Trotzdem: man darf sagen, daß die Kirchenwerke Mozarts vor 1782 mehr durch Salzburger Polyphonie beeinflußt sind. Die äußeren Dokumente dafür sind Abschriften, die Mozart sich von zwei Fugen Michael Haydns (zu den »Litaniae de venerabili altaris sacramento« gehörig) angefertigt hat, vor allem aber ein Heft mit neunzehn Kirchenwerken Michael Haydns und Ernst Eberlins, mit mächtigem Lerneifer aus den Stimmen
[375] in Partitur gesetzt. Das muß im Frühjahr 1773 geschehen sein, kurz nach der Rückkehr von der letzten italienischen Reise. Mozart hat das Bedürfnis gefühlt, für Salzburg seinen Kirchenstil zu vertiefen; und so beginnt mit diesen Kopien wirklich ein neuer Abschnitt in seiner Tätigkeit für die Kirche.
Es beginnt, zum Teil, ein neuer Abschnitt auch aus äußeren Gründen, die mit dem Regierungsantritt des neuen Erzbischofs (1772) zusammenhängen. Hieronymus Colloredo war ein ungeduldiger Herr und liebte lange Messen nicht, besonders wenn er sie selber zelebrieren mußte. Mozart hat, in dem berühmten Brief an Padre Martini (4. September 1776), dem er das Manuskript seines »Misericordias Domini« (K. 222) beilegte, den hieronymanischen Salzburger Kirchenstil selbst charakterisiert (p. 57): »... unsere Kirchenmusik« – ich gebe die Stelle hier in deutscher Übersetzung – »ist sehr verschieden von der in Italien, und das um so mehr, als eine volle Messe mit dem Kyrie, Gloria, Credo, der Epistel-Sonate, dem Offertorium oder Motetto, Sanctus und Agnus Dei, auch die feierlichste, wenn der Fürstbischof selber die Messe celebriert, nicht länger dauern darf als höchstens dreiviertel Stunden.

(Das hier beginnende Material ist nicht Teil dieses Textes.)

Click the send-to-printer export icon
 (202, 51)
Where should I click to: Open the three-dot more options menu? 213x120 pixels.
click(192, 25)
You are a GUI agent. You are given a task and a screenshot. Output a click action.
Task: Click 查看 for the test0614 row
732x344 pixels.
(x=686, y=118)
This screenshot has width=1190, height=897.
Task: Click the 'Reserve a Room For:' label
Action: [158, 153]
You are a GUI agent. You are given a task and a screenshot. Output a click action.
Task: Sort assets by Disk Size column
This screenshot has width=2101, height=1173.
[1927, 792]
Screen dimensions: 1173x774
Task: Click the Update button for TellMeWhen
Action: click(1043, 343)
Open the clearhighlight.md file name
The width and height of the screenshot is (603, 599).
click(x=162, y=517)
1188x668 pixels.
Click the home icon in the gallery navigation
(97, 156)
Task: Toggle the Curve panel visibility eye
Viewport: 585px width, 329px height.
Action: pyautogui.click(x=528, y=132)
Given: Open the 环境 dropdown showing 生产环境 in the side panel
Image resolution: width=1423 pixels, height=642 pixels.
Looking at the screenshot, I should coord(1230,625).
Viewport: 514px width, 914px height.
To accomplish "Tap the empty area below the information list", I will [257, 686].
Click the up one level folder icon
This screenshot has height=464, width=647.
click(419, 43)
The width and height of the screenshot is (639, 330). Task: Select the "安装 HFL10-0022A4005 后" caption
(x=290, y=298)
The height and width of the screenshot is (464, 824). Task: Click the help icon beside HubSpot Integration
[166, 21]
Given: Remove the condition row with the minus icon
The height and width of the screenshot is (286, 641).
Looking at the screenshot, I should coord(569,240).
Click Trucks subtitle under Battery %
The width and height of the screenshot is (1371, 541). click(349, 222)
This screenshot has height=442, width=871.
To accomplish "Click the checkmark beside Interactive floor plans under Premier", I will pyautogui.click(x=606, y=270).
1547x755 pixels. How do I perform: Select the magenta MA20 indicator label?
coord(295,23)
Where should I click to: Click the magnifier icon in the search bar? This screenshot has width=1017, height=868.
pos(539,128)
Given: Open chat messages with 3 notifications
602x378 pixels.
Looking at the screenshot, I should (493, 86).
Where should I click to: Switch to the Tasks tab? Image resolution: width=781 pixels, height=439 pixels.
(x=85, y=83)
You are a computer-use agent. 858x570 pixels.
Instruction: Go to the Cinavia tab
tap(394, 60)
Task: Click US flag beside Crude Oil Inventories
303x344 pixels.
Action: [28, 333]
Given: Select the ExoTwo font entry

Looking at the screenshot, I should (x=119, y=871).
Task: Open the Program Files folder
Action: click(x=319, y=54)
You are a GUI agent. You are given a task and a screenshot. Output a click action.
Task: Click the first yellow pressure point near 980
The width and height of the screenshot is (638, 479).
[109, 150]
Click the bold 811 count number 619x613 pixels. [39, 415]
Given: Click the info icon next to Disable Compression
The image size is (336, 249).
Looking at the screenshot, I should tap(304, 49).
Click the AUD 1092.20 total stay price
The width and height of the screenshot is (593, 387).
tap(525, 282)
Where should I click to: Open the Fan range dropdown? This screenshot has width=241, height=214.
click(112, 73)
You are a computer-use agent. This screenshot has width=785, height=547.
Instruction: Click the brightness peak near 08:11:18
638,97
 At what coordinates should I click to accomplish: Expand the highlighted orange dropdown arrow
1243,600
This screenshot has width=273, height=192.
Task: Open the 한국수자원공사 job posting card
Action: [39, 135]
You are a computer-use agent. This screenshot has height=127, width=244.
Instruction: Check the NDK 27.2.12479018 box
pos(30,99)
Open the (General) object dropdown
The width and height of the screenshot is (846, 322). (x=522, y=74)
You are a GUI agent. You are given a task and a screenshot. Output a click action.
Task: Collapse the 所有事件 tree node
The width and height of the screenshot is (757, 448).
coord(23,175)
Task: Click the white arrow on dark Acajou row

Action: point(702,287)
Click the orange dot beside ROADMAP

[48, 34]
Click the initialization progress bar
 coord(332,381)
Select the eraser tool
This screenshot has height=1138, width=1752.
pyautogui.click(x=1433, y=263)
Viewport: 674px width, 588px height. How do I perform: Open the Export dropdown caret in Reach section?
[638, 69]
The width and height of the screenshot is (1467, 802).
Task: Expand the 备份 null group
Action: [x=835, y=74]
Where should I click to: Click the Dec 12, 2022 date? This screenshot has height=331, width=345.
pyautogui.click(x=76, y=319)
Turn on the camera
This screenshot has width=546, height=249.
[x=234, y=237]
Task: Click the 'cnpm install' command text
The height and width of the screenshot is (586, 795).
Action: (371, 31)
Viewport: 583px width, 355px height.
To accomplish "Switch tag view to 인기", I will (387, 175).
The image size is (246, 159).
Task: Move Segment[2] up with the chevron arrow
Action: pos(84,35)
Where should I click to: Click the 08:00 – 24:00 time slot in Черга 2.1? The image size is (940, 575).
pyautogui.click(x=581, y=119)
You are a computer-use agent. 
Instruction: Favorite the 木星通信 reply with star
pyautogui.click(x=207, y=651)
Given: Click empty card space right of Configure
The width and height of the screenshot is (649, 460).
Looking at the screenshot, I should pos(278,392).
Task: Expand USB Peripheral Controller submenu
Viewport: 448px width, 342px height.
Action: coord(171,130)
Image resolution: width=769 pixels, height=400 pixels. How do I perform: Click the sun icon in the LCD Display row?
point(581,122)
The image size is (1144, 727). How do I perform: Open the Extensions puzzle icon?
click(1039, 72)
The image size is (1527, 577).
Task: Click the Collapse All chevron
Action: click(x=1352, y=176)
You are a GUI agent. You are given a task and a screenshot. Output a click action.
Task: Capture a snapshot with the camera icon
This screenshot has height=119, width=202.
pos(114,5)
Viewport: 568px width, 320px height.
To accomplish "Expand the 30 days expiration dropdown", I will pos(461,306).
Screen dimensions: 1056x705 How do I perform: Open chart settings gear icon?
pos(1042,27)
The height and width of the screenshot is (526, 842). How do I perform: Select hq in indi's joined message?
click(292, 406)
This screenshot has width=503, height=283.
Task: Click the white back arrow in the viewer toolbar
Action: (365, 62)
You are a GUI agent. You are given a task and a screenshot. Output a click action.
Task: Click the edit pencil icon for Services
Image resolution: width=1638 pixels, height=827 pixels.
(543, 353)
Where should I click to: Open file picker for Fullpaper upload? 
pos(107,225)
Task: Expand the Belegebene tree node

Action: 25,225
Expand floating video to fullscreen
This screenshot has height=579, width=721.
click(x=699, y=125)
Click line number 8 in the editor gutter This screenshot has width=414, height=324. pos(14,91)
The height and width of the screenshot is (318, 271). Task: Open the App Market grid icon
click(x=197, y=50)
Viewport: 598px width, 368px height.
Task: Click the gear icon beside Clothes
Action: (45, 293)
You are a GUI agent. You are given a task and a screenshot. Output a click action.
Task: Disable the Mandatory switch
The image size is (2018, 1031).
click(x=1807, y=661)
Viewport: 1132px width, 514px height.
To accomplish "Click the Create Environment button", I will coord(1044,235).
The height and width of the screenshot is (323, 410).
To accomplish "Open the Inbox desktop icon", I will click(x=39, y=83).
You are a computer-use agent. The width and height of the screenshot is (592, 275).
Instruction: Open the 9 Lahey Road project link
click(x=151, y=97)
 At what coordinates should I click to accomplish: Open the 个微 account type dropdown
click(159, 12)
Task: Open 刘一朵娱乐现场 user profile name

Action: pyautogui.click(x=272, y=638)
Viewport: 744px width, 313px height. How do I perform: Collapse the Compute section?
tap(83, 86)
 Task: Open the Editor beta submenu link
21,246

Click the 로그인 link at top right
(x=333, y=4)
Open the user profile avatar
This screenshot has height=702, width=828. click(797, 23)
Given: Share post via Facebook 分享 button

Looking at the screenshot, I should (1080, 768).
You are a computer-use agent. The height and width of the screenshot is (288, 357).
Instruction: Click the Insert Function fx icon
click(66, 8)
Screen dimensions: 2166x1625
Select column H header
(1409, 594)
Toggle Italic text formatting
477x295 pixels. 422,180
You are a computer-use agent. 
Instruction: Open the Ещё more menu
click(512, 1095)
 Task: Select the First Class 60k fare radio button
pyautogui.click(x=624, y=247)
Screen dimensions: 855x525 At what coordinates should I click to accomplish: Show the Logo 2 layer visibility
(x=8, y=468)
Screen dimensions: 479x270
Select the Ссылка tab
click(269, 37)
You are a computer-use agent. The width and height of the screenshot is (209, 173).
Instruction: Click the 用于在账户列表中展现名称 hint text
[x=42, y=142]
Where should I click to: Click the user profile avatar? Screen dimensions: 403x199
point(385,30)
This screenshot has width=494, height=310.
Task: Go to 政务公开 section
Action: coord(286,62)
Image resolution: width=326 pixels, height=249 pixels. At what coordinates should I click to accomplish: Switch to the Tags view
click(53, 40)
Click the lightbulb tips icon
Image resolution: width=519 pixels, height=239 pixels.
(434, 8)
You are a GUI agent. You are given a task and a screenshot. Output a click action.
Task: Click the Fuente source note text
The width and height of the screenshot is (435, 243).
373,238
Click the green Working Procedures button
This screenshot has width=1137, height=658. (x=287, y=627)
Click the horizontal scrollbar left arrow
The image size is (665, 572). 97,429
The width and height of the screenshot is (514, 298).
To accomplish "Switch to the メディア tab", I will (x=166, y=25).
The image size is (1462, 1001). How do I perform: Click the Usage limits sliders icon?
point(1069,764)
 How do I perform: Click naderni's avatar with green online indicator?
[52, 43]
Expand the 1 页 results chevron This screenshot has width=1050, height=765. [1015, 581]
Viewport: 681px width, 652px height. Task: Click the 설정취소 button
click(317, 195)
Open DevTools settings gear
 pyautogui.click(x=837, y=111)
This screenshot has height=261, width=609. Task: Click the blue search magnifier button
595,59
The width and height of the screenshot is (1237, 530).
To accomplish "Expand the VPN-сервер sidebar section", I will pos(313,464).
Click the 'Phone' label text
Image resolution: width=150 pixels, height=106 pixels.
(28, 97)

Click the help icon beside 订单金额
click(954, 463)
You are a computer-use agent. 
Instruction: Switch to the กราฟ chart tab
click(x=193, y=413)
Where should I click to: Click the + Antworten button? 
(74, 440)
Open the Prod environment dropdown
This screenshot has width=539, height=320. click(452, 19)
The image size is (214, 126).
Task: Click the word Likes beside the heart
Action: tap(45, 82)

Es bedarf eines besondern Studiums für diese Schreibart; und dazu muß es auch noch eine Messe mit vollem Orchester sein, mit Trompeten, Pauken usw ....« – »Sehr verschieden von der in Italien!« Und also auch sehr verschieden von der bolognesischen Kirchenmusik! Man konnte dem »kurzen Salzburger Geschmack«, den erzbischöflichen Wünschen auf zweierlei Wegen entgegenkommen. Und Mozart hat beide Wege im Frühsommer 1773 gleichzeitig betreten, mit der (leider unvollendeten) Missa brevis K. 115, und mit der sogenannten Trinitatismesse in C, K. 167. Die erste, ebenfalls in C, ist eine unmittelbare Frucht der Studien nach Eberlin, Michael Haydn, Adlgasser. Vier Stimmen, mit schlichter Orgelbegleitung, ohne Zeitverlust in prinzipiell kontrapunktischer, »gearbeiteter« Gestaltung fortschreitend, doch ohne sich den Ausweg ins schlicht Akkordische zu verbauen; kleingliedrig, doch mit der Freiheit, im »Cum sancto spiritu« eine Doppelfuge auszubreiten; mit kleinen Betontheiten des Gefühls oder symbolischer Malerei. So entsprechen sich die Symbolismen des »Ascendit«, »Descendit« und »Resurrectionem« genau:
[376] Man möchte sie eine »motettische Messe« heißen, nicht eine im Sinn des 16., sondern in dem des 18. Jahrhunderts, das die Freiheit und den Fluß der klassischen Polyphonie nicht recht mehr kannte, in dem Polyphonie ein wenig zu »Kontrapunkt« erstarrt war; aber in diesem Sinn ein Meisterwerk des Achtzehnjährigen. Vollendet hat er es vielleicht deswegen nicht – es bricht ab nach ein paar Takten im »Sanctus« –, weil der Erzbischof wohl äußerste Kürze verlangte, aber auch auf äußeren Glanz nicht verzichten wollte. Und so schreibt Mozart seine Trinitatismesse, eine solenne Messe, mit dem vollen Prunk des Orchesters, mit Oboen, zwei Paar Trompeten und Pauken, und Streichern – bezeichnenderweise ohne Violen. Wie war hier die Kürze zu erreichen? Durch Verzicht auf alle Soli, durch Zusammenfassung von Gloria und Credo in einheitliche, sinfonische Sätze, durch gleiche Gestaltung einzelner Satzteile, die man Entsprechung nennen möchte. So »entspricht« im Credo unserer Messe dem »Et in unum Dominum« das »Genitum non factum«, »Et ascendit«, und, über einen weiten Bogen hinweg, nämlich über den eingeschobenen G-dur-Satz des »Et in Spiritum«, das »Et expecto«. Es ist eine Chormesse; und der ins Sinfonische eingebaute Chorsatz hält eine merkwürdige Mitte zwischen dem Kontrapunktischen und Konzertanten. Nur für das »Et vitam venturi saeculi« erlaubt Mozart sich wieder einen kontrapunktischen Prunk, in einer Fuge, die vielleicht die von Colloredo gebotenen Schranken überschritt und von ihm mit mißfälliger Ungeduld angehört wurde. Im übrigen dauert die Messe, samt der »Epistelsonate« und dem Offertorium, bei richtigem Tempo, wirklich nur fünfundvierzig Minuten; das Problem ist gelöst, das besondere Studium für diese Schreibart hat seine erste Frucht getragen.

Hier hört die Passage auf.